Scienze

L’aiuto dei cani nella lotta ai tumori

Il migliore amico dell’uomo può avere un importante ruolo nella cura dei tumori

Un team di ricercatori americani di alto livello ha avviato un progetto volto alla prevenzione e cura dei tumori, partendo da pazienti molto speciali: i nostri amici a quattro zampe, dai quali si spera possano arrivare nuove indicazioni e risposte utili per la cura di alcune neoplasie. L’attenzione degli studiosi è concentrata sulla similarità di varie tipologie di tumori dei cani e dell’uomo, similarità riconducibile con molta probabilità al fatto che il patrimonio genetico dei migliori amici dell’uomo è simile per il 90% a quello umano.

Che questa circostanza possa rappresentare una chiave di volta nella lotta alle neoplasie è talmente rilevante e promettente che lo stesso Istituto Nazionale della Salute Usa sta finanziando gran parte delle ricerche. In effetti, gli studiosi impegnati nella ricerca sul cancro sanno da tempo che le terapie che funzionano sui cani spesso funzionano anche sugli esseri umani e viceversa, tanto che un consorzio tra le prestigiose Duke University e North Carolina University si occupa specificamente di ‘Oncologia Comparativa’, con l’obiettivo di “creare un’opportunità senza precedenti per lo sviluppo di nuovi strumenti diagnostici e terapeutici che possano beneficiare sia le persone che i cani colpiti da tumori”, come si legge nel mandato della missione del consorzio.

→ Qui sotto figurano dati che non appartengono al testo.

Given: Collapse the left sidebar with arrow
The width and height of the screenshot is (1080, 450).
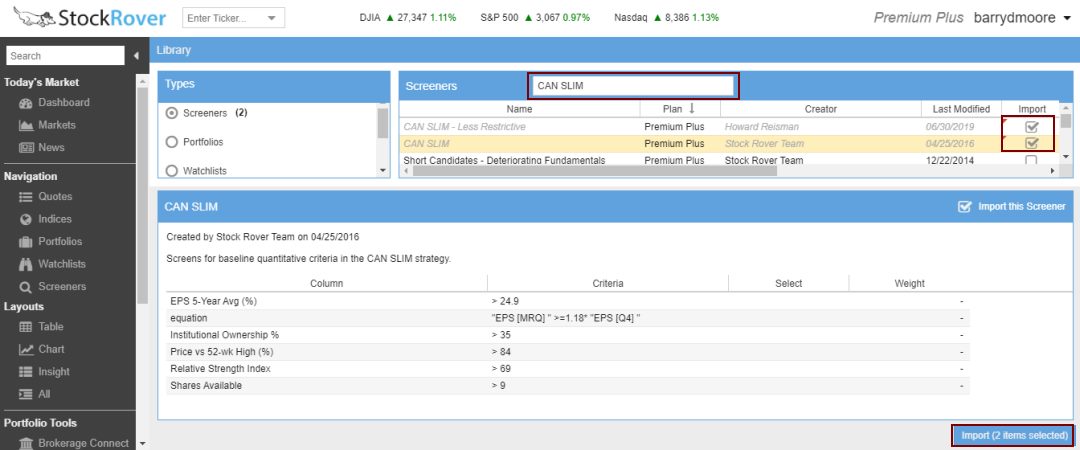Looking at the screenshot, I should tap(135, 56).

Lo stesso Mark Dewhirst, ricercatore della Duke, ha affermato che la “genomica del cane e la genomica dell’essere umano sono adesso molto conosciute e tra loro c’è molta somiglianza”. Michael Nolan, assistente professore di radioterapia oncologica, ha rilevato come il cancro colpisca “circa la metà dei cani, ed è una delle principali cause di morte”. I cani, proprio come noi, sono colpiti con enorme frequenza da certi tipi di tumori. Tra questi l’osteosarcoma, il melanoma, il cancro al seno e i tumori alla prostata. I tumori ossei, inoltre, sono quelli più comuni nei cani di taglia grande. “Se studi il cancro in un topo, lo studi in una scatola classica di un laboratorio. Mangiano un certo tipo di cibo e respirano un certo tipo di aria. Ma gli animali domestici di molte persone tendono a vivere a stretto contatto con loro, respirano la stessa aria, bevono la stessa acqua, giocano sulla stessa erba su cui giocano i bambini. È un modello molto più simile di un topo che vive in un ambiente di ricerca di laboratorio in un edificio di cemento”, ha sottolineato Dewhirst, aggiungendo che “il modello canino ha molto di più da offrire rispetto ad un altro paziente che puoi curare. È un’opportunità lungimirante che sta cercando di sfruttare ciò che il cane può offrire in termini di assistenza personalizzata”.

Un esempio riportato di recente che proviene dall’applicazione in termini di ricerca, è quello di una donna di 31 anni, Emily Brown, alla quale i medici avevano dato tre mesi di vita a causa di un tumore alle ossa metastatizzato. Ma grazie ad un trattamento immunoterapico, sperimentato solo sui cani, la donna è ora completamente guarita.

La ricerca sta continuando con l’analisi costante, dal primo giorno di vita fino alla morte, di 3.000 golden retriver: l’obiettivo dei ricercatori è comprendere come si sviluppano i tumori negli animali e quali cure sono più affidabili per cani e persone. Un altro vantaggio del consorzio è rappresentato dai maggiori finanziamenti federali per la ricerca sul cancro, riducendo così i costi di trattamento che molti proprietari di cani sono costretti a pagare mentre cercano di curare i loro amici a quattro zampe.